13. The method of claim 11 wherein said live SHIV virus undergoes at least two successive passages in vivo through macaque bone marrow.

14. The method of claim 11 wherein said live SHIV virus is passaged to render said virus more pathogenic than said virus would be without said passaging such that said passaged virus infects a monkey and causes a monkey to develop AIDS-associated symptoms within about 32 weeks of infection.

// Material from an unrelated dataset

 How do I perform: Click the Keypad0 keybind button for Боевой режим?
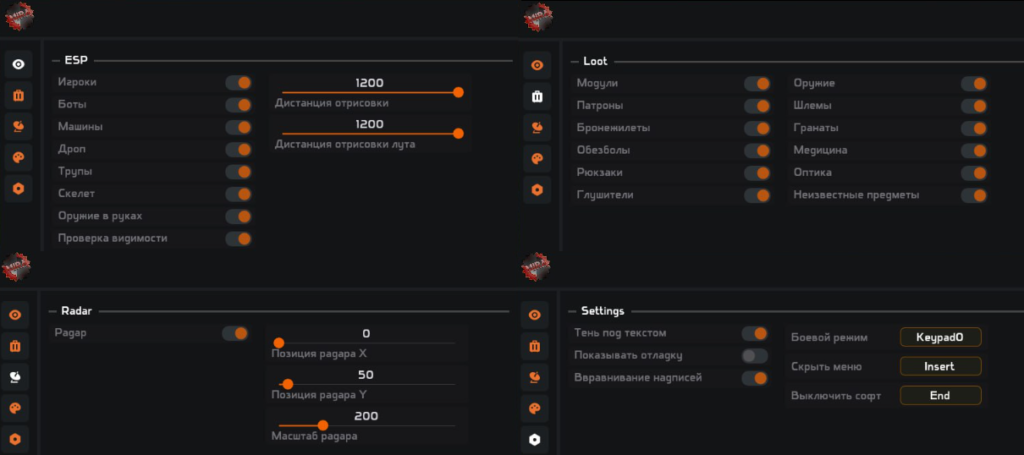[x=940, y=338]
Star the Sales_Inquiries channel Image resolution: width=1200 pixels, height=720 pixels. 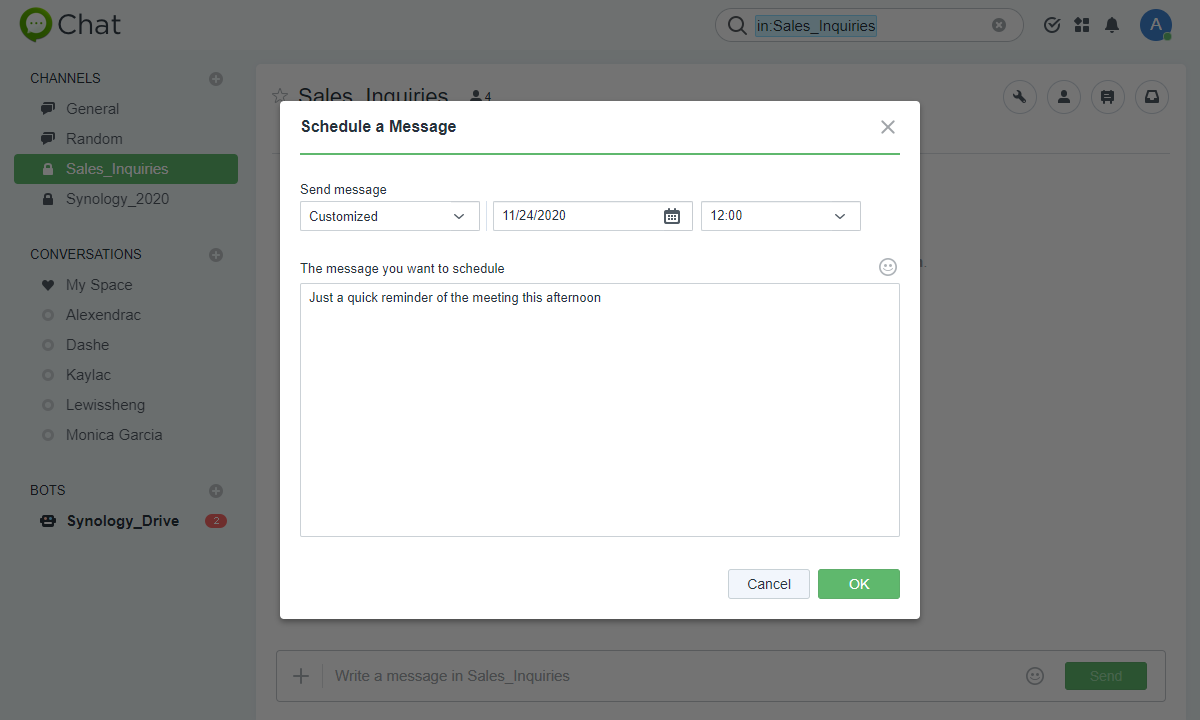coord(279,96)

15. The method of claim 11 wherein said live SHIV virus is passaged to render said virus more pathogenic than said virus would be without said passaging such that said passaging such that 70% of inoculated subjects develop AIDS within six months after inoculation with the passaged virus.

16. The method of claim 11 wherein DNA immunogenic composition encodes a plurality of viral proteins capable of stimulating an immune response is selected from a group of coding sequences comprising the gag, pro, tat, rev, vpu, env, vpx, vpr and nef genes of either SIV or HIV.

17. The method of claim 11 wherein said step of serial passaging a live SHIV virus in macaques to increase the pathogenicity of said virus comprises at least two successive passages in vivo of a SHIV viral isolate through macaque bone marrow, and wherein said SHIV virus has a DNA sequence which includes a human HIV env protein, and wherein said passaged SHIV virus infects a monkey causing said monkey to develop AIDS-associated symptoms within about 32 weeks of infection.

18. The method of claim 17 further comprising disrupting an int gene and vif gene to render both genes non-functional.